Controlling Anisotropy in Heat Treated Glass

Anisotropy is also known as Brewster marks, quench marks, strain pattern, leopard spots, Iridescence, etc. Although anisotropy is inevitable when heat treating glass, a major breakthrough took place in the industry by developing an on-line anisotropy visualization equipment. The result is an on-line equipment capable of visualizing and quantifying the level of anisotropy of each single heat treated glass coming out of the tempering equipment. The calculation of the level of anisotropy is based on the RGB photo-elasticity. The optical retardation is determined for each pixel of the source image of the heat treated glass which is obtained with the on-line visualizing equipment. This is done by comparing the RGB value of each pixel with a calibrated scale for the given on-line system. Once the optical retardation is determined at any point of the glass, statistical evaluation can be performed to calculate different metrics such as the mean value. The mean value of the optical retardation is then used to propose a classification. This allows a scientific evaluation and classification of the appearance of anisotropy on single heat treated glass. A major advantage is the consistency of the produced glass against an approved mock-up glass. In a second step it will allow the architect to specify heat treated glass in an unambiguous way. Consequently a clear specification will then avoid confusion and misinterpretation by the contractors.

More measurement data shall be collected confirming the proposed classification of anisotropy. Ultimately the measurement method as well as the classification shall be standardized and become the reference.

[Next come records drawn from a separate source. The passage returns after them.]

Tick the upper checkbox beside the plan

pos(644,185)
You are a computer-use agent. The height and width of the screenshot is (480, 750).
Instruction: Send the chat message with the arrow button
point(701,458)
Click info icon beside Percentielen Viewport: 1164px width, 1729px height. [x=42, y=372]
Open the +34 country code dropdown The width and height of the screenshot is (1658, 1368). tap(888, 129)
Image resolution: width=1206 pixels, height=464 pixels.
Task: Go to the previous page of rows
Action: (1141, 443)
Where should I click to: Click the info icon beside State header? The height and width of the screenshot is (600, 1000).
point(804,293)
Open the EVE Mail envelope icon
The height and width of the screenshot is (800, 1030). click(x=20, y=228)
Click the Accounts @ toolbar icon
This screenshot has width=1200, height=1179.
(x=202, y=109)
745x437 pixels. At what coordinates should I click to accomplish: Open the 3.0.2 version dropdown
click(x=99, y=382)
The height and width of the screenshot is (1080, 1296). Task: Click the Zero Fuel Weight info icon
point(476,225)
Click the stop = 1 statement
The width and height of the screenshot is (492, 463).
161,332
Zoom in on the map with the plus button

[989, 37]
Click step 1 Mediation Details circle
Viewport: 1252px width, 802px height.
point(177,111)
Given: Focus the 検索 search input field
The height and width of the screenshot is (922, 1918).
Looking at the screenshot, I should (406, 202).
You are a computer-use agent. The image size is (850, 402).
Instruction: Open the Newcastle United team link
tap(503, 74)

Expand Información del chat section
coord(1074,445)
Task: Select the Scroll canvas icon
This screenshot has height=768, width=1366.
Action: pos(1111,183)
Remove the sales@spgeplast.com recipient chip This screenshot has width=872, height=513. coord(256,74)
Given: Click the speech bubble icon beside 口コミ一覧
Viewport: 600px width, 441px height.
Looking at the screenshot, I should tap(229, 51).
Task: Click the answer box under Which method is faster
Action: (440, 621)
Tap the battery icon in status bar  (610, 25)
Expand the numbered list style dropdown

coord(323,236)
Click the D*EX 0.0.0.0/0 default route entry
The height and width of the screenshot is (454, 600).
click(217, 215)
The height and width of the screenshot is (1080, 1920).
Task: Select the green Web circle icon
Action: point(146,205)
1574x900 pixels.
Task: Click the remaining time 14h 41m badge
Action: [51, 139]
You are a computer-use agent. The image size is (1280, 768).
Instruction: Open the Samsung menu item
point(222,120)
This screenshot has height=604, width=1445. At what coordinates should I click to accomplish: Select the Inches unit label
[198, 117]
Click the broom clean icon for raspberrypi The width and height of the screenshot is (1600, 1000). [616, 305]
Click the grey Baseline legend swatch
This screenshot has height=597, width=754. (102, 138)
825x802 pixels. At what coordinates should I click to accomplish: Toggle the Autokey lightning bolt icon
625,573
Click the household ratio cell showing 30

Only monolithic heat treated glass was examined till now. The superposition of different glass types will influence the optical retardation of the final product, which will be installed. It shall be examined whether this superposition is important or not on the appearance of the final product. Finally the additional cost of fabrication shall be determined as controlling the level of anisotropy during fabrication influences the overall equipment efficiency.